*** Dataset records ***

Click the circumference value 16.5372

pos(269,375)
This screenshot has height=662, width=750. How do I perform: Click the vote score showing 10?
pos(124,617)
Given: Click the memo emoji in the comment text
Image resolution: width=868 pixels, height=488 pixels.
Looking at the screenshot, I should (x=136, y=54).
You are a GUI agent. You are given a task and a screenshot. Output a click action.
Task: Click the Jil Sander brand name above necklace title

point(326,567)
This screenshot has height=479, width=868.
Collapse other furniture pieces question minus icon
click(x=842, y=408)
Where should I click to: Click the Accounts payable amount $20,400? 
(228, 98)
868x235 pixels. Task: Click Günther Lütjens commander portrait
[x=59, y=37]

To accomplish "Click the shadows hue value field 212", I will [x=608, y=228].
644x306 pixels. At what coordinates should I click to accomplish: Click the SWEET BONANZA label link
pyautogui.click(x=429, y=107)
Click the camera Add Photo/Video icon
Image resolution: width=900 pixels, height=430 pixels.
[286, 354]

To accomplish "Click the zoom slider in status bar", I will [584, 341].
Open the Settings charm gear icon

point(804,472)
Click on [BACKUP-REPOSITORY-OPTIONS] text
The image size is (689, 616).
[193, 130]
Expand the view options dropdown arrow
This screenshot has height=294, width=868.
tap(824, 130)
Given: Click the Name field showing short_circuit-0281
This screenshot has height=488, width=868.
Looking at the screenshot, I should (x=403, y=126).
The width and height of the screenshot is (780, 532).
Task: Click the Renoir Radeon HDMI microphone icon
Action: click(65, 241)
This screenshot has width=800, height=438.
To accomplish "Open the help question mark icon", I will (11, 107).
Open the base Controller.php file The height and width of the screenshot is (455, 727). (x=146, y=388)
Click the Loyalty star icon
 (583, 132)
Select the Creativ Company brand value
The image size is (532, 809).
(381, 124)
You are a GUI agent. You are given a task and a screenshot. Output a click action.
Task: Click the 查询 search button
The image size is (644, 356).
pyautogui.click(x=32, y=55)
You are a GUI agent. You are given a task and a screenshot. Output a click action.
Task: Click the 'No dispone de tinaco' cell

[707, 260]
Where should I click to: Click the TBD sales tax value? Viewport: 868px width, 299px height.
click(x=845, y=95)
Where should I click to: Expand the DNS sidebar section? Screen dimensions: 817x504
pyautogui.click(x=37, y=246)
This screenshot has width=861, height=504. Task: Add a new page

*** End of Dataset records ***

Transcribe all of the data, keeping every line identical.

Click the circumference value 16.5372

pos(269,375)
This screenshot has height=662, width=750. How do I perform: Click the vote score showing 10?
pos(124,617)
Given: Click the memo emoji in the comment text
Image resolution: width=868 pixels, height=488 pixels.
Looking at the screenshot, I should (x=136, y=54).
You are a GUI agent. You are given a task and a screenshot. Output a click action.
Task: Click the Jil Sander brand name above necklace title

point(326,567)
This screenshot has height=479, width=868.
Collapse other furniture pieces question minus icon
click(x=842, y=408)
Where should I click to: Click the Accounts payable amount $20,400? 
(228, 98)
868x235 pixels. Task: Click Günther Lütjens commander portrait
[x=59, y=37]

To accomplish "Click the shadows hue value field 212", I will [x=608, y=228].
644x306 pixels. At what coordinates should I click to accomplish: Click the SWEET BONANZA label link
pyautogui.click(x=429, y=107)
Click the camera Add Photo/Video icon
Image resolution: width=900 pixels, height=430 pixels.
[286, 354]

To accomplish "Click the zoom slider in status bar", I will [584, 341].
Open the Settings charm gear icon

point(804,472)
Click on [BACKUP-REPOSITORY-OPTIONS] text
The image size is (689, 616).
[193, 130]
Expand the view options dropdown arrow
This screenshot has height=294, width=868.
tap(824, 130)
Given: Click the Name field showing short_circuit-0281
This screenshot has height=488, width=868.
Looking at the screenshot, I should (x=403, y=126).
The width and height of the screenshot is (780, 532).
Task: Click the Renoir Radeon HDMI microphone icon
Action: click(65, 241)
This screenshot has width=800, height=438.
To accomplish "Open the help question mark icon", I will (11, 107).
Open the base Controller.php file The height and width of the screenshot is (455, 727). (x=146, y=388)
Click the Loyalty star icon
 (583, 132)
Select the Creativ Company brand value
The image size is (532, 809).
(381, 124)
You are a GUI agent. You are given a task and a screenshot. Output a click action.
Task: Click the 查询 search button
The image size is (644, 356).
pyautogui.click(x=32, y=55)
You are a GUI agent. You are given a task and a screenshot. Output a click action.
Task: Click the 'No dispone de tinaco' cell

[707, 260]
Where should I click to: Click the TBD sales tax value? Viewport: 868px width, 299px height.
click(x=845, y=95)
Where should I click to: Expand the DNS sidebar section? Screen dimensions: 817x504
pyautogui.click(x=37, y=246)
This screenshot has width=861, height=504. Task: Add a new page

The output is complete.